▶ _REQUIREMENT 1_
In the rows, take the lines starting with the line containing "Where should I click to: Click the 'Harold" and going on through the line containing "Action: coord(94,12)", and write them out again, swapping "Hours" for "Minutes" and leaving everything else the same.

I love concerts. There is something about the live music that draws you in and fills you with a wordless story. A litany of emotions evoked with each note and lyric become powerful when experienced live and in full form. Generally, this is a personal journey for me. I focus on the musician, the notes, the instruments and every detail their performance has to offer. But tonight, it all happened a little differently.

Strangers and little groups of friends filed into the club throughout the first act. A woman I’ve never heard of, and will likely never hear again, played fairly well on stage while the spectators milled in, shuffling past already filled tables and balancing overly full beer cups. An atmosphere of laid back familiarity settled into the bones of the crowd, almost imperceptible at first. As I look around, I notice unusual patterns amongst my fellow patrons.

Below me, I find that a group of 3 and a half couples seems to happily mix. I’m not sure which parts of the group belong to each other, as they don’t seem to be sure themselves. They are busy downing their Bud Light and taking photos of themselves with their phones. Even after the lead act begins, their own mini-drama plays out – featuring kissed cheeks, lost and found wedding rings, and increased difficulty navigating two steps towards the bar. To my right is an older couple, obviously in the newly dating, “butterflies” stage. She is clearly trying so hard. Her mini skirt and thigh high boots match her flirting and I wonder if my eyes are just deceived and this is a juvenile high school couple rather than late middle-aged. After finishing their beer, they purchase red bull after red bull. Up past the norm bed time, perhaps? I can scarcely consume one, but this couple went through more than four. Each. Behind me is a quiet couple, husband and wife. Wife is flattered when an older woman starts a conversation with them and says she thinks they’re both attractive and she would take them both to bed. Husband, not so much.

In front of me, leaning against one side of the steps, is a couple who had also preceded us in the entrance line. They greet us like we’re old friends they have stumbled upon, and for once I don’t mind the overt friendliness. They had finished the beers they brought on the train in the admission line, and now have new cups in hand. The friendly blond business man tells my brother and me that his wife is already blitzed, but they rarely get out because they run three businesses. So he continues to supply her with beer after beer throughout the concert. This is evidenced by the glaze in her eyes when she turns after the third song. Eventually she wandered into the sound booth, and conversed with the sound controller. Perhaps they bonded over the photos of three beautiful boys he has sitting on his sound board.

Instead of the usual animosity and cold stares one finds in just about any crowd of strangers like this, there is a permeable feeling of well-being and peace. Everyone is gathered here with one commonality, if nothing else. They are Blue October fans. They range from die-hards who probably even listened to “Any Man in America” – a dark album that will push anyone over the edge to suicide, and those like me who keep tracks from “Foiled”, released in 2006, in their frequent playlists to this day. Cheers erupt to new songs from the album they’re promoting, and roars damage ear drums at the first chords of songs from “Foiled”. Well-loved choruses erupt from every stranger, turning and sharing their belted joy with each other. It is hard to remember the troubles and problems of the outside world within these walls of sharing and supporting. What is it about music that holds the power to draw people from all walks of life, all types of backgrounds, together? To see my new friend, the spiky blond business man and a spikier blond lesbian serenade each other with the chorus of “Not Broken Anymore”:

“But I can’t stop thinking, how you just keep making sense of all that was broken before, And I won’t keep faking because I’m done with taking, Because with you I’m not broke anymore …”

▶ _GIVEN DATA_

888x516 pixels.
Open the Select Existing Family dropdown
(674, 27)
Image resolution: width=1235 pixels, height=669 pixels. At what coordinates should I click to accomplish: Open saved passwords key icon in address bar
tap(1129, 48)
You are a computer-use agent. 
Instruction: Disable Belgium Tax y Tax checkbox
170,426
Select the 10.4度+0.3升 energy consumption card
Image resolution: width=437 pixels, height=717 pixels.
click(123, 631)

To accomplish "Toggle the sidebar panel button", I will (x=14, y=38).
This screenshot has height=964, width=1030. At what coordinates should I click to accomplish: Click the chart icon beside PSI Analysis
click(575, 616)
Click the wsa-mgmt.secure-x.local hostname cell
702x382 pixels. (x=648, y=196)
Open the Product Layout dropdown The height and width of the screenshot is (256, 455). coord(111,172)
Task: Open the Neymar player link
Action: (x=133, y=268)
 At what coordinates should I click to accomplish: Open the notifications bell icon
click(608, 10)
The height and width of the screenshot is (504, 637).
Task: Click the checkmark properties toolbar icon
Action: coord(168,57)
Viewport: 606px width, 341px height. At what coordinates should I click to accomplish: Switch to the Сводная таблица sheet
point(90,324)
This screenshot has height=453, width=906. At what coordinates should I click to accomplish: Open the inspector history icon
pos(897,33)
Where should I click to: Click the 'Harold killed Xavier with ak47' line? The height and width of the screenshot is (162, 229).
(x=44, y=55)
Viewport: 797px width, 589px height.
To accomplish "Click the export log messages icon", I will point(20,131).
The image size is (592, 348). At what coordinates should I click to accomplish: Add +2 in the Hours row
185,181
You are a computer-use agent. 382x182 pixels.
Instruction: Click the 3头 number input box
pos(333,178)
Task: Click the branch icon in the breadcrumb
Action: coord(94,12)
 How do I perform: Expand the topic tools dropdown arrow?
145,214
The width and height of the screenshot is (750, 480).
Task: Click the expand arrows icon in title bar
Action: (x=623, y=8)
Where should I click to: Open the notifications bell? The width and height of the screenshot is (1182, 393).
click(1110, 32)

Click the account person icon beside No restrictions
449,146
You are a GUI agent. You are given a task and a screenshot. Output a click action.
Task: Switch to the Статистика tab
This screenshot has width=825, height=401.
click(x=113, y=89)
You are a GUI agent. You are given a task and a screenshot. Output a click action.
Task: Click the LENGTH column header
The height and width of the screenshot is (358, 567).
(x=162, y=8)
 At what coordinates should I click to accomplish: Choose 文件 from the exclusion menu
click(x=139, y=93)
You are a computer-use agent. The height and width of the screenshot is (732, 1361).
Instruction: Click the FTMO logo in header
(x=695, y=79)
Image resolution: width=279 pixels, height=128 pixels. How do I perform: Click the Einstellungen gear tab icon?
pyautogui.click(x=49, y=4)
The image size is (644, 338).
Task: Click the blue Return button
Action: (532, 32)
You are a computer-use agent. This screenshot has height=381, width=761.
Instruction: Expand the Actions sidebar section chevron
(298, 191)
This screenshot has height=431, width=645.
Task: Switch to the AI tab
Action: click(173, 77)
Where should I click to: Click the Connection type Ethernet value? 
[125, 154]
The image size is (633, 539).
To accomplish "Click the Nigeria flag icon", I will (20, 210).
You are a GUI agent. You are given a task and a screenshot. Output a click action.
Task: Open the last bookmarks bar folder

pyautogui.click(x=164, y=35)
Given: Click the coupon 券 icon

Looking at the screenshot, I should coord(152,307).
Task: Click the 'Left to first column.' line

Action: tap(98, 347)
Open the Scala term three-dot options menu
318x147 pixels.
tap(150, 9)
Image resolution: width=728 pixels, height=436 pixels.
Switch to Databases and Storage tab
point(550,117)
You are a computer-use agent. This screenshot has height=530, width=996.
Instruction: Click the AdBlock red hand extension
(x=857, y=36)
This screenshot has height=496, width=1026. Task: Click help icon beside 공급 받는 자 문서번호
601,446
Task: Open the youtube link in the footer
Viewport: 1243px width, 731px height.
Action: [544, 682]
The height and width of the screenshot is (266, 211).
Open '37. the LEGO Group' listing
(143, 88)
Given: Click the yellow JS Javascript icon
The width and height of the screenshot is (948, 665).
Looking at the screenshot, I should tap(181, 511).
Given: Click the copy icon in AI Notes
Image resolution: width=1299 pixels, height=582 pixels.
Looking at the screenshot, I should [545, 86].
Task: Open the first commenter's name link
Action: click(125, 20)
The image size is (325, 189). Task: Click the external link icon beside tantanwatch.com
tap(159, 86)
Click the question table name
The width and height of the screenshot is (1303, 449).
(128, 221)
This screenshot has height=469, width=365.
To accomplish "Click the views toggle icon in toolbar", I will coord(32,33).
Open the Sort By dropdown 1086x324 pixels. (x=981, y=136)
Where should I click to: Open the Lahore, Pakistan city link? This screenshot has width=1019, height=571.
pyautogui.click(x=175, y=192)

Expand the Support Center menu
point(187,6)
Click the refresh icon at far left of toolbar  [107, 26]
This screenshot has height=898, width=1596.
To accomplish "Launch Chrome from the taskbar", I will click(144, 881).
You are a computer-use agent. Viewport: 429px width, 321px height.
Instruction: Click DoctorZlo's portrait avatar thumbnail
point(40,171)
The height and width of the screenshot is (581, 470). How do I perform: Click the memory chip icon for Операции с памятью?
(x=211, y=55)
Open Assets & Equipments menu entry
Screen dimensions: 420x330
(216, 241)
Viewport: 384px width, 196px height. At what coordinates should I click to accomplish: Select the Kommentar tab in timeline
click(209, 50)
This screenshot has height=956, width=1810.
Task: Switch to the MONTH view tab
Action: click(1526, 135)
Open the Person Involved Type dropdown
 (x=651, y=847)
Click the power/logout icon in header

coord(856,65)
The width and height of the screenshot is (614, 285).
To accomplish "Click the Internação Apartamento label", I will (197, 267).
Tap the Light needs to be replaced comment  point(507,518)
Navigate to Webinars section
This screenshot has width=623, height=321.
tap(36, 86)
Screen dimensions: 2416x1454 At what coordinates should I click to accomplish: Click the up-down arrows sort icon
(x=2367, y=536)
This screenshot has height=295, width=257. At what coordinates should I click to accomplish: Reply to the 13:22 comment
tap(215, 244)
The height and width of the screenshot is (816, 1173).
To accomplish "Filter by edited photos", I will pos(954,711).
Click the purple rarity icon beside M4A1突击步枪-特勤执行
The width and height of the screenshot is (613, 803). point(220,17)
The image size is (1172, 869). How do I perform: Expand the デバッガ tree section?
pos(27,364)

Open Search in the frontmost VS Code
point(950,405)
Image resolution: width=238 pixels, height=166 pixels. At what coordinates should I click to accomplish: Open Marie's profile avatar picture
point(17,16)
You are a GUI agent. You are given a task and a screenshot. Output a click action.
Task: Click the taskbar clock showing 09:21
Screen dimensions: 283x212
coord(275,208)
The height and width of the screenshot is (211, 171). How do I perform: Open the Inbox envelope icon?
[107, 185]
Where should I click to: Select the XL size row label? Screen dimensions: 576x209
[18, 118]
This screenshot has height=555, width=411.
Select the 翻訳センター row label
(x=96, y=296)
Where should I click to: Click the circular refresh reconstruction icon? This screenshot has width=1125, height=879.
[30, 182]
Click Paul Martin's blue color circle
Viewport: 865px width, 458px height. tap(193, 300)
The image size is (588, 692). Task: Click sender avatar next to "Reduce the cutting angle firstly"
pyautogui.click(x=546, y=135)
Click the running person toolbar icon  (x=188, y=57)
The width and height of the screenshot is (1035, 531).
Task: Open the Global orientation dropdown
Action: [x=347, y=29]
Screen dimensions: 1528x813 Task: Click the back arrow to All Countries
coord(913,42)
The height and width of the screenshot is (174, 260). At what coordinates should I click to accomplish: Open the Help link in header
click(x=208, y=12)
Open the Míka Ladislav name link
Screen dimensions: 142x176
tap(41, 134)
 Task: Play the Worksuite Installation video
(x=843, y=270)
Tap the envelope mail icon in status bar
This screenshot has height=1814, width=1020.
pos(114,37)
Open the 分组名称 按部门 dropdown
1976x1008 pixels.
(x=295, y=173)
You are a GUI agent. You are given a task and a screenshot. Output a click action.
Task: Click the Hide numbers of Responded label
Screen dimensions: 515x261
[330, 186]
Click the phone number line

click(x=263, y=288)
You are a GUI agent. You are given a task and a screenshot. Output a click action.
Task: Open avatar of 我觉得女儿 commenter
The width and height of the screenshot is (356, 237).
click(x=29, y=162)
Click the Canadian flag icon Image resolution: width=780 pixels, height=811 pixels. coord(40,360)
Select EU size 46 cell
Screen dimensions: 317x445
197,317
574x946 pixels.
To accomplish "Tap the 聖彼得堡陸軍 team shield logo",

▶ _REQUIREMENT 2_
In the concert passage, how many businesses does the blond business man say he and his wife run?

▶ _EXERCISE SOLUTION 1_
Where should I click to: Click the 'Harold killed Xavier with ak47' line? The height and width of the screenshot is (162, 229).
(x=44, y=55)
Viewport: 797px width, 589px height.
To accomplish "Click the export log messages icon", I will point(20,131).
The image size is (592, 348). At what coordinates should I click to accomplish: Add +2 in the Minutes row
185,181
You are a computer-use agent. 382x182 pixels.
Instruction: Click the 3头 number input box
pos(333,178)
Task: Click the branch icon in the breadcrumb
Action: coord(94,12)

▶ _EXERCISE SOLUTION 2_
Three.